Items from a data source:
══════════════════════════════

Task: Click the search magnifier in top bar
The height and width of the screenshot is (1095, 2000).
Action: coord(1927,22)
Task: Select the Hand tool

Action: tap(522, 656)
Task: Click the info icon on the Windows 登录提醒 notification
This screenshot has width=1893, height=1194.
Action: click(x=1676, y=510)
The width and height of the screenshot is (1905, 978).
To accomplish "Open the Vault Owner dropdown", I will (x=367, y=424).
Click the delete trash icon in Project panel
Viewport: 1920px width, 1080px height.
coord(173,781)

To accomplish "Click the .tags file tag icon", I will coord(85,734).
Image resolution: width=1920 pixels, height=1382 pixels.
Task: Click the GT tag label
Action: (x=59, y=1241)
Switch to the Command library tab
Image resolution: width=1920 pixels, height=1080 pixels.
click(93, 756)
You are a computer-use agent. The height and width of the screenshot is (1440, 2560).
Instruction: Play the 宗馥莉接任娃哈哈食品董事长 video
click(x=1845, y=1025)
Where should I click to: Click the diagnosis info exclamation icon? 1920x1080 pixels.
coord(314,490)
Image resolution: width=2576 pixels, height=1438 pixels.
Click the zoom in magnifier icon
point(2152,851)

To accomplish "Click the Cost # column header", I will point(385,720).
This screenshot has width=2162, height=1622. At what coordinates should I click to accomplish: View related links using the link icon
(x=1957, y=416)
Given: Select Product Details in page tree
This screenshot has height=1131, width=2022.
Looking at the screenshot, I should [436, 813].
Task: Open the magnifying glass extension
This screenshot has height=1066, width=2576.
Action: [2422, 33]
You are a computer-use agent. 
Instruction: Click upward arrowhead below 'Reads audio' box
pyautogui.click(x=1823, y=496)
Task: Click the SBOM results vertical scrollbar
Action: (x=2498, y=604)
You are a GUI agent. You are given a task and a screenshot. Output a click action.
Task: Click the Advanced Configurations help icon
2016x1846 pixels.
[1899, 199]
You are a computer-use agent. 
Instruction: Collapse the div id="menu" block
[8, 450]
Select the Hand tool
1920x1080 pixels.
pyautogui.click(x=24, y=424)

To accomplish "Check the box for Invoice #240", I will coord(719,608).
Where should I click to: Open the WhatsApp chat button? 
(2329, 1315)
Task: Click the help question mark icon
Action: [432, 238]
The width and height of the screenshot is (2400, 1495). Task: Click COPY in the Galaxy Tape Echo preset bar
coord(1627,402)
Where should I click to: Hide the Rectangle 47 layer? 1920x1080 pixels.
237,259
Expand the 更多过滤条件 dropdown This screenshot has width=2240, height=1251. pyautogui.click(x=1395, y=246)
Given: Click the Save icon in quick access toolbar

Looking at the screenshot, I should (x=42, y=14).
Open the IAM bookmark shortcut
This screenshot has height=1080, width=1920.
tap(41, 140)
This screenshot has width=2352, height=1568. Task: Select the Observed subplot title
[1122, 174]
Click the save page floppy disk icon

══════════════════════════════

> What is expected
Proceeding from the line containing "Task: Select the Hand tool" through the line containing "Task: Open the magnifying glass extension", transcribe the lines above exactly, both end lines included.

> Completed exercise
Task: Select the Hand tool

Action: tap(522, 656)
Task: Click the info icon on the Windows 登录提醒 notification
This screenshot has width=1893, height=1194.
Action: click(x=1676, y=510)
The width and height of the screenshot is (1905, 978).
To accomplish "Open the Vault Owner dropdown", I will (x=367, y=424).
Click the delete trash icon in Project panel
Viewport: 1920px width, 1080px height.
coord(173,781)

To accomplish "Click the .tags file tag icon", I will coord(85,734).
Image resolution: width=1920 pixels, height=1382 pixels.
Task: Click the GT tag label
Action: (x=59, y=1241)
Switch to the Command library tab
Image resolution: width=1920 pixels, height=1080 pixels.
click(93, 756)
You are a computer-use agent. The height and width of the screenshot is (1440, 2560).
Instruction: Play the 宗馥莉接任娃哈哈食品董事长 video
click(x=1845, y=1025)
Where should I click to: Click the diagnosis info exclamation icon? 1920x1080 pixels.
coord(314,490)
Image resolution: width=2576 pixels, height=1438 pixels.
Click the zoom in magnifier icon
point(2152,851)

To accomplish "Click the Cost # column header", I will point(385,720).
This screenshot has width=2162, height=1622. At what coordinates should I click to accomplish: View related links using the link icon
(x=1957, y=416)
Given: Select Product Details in page tree
This screenshot has height=1131, width=2022.
Looking at the screenshot, I should [436, 813].
Task: Open the magnifying glass extension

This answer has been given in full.